> _Provided text_:
Burglary and theft were up in 2013 across France, but violent crime was mostly stable or down except for a spike in murders in rural areas, according to the annual national crime report, released on Thursday.

There was a 6.4 percent jump in burglaries in urban areas, while the countryside saw a 4.7 percent increase from the previous year.

Holiday homes across France also appeared to be the target of choice for burglars with break-ins at second homes seeing a 10 percent rise in towns and a 17 percent hike in rural areas, according to results from the National observatory of crime and criminal liability (ONDRP).

However the rise in theft and burglary was lower than the previous year’s increase, which French authorities tied to organized criminal networks from Eastern Europe. The trend prompted France’s "top cop", Interior Minister Manuel Valls, to launch new efforts to combat the gangs.

Perhaps predictably, the head of France's far right party National Front, Marine Le Pen, was quick to jump on the crime figures to push their political agenda, with local elections less than two months away.

“With the opening of the borders…Mafia and criminal networks have set up in France,” she told BFM TV.

Despite a 4.2 percent drop in murders in French towns and cities in 2013, the gendarmerie, which mainly polices the rural areas, reported a 14.9 percent jump in killings in their zones.

The department with the highest rate of murders was the Bouches du Rhones department of France, which includes the crime-ridden city of Marseille. The city has been plagued by gang and drug violence in recent  years that has been spurred by the availability of Kalashnikov assault rifles from Eastern Europe.

> _Collected material_:

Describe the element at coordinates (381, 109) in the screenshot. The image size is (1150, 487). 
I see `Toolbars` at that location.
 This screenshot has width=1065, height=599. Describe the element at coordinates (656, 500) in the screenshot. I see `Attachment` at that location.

> _Parts of the exercise_:
(A) Give every percentage figure that appears in the article on crime in France.
(B) From the article on crime in France, quote the passage starting with "There was a" and going on through "combat the gangs.".
The material comes from a separate source and has no connection to the article on crime in France.

> _Worked answers_:
(A) 6.4 percent, 4.7 percent, 10 percent, 17 percent, 4.2 percent, 14.9 percent

(B)
There was a 6.4 percent jump in burglaries in urban areas, while the countryside saw a 4.7 percent increase from the previous year.

Holiday homes across France also appeared to be the target of choice for burglars with break-ins at second homes seeing a 10 percent rise in towns and a 17 percent hike in rural areas, according to results from the National observatory of crime and criminal liability (ONDRP).

However the rise in theft and burglary was lower than the previous year’s increase, which French authorities tied to organized criminal networks from Eastern Europe. The trend prompted France’s "top cop", Interior Minister Manuel Valls, to launch new efforts to combat the gangs.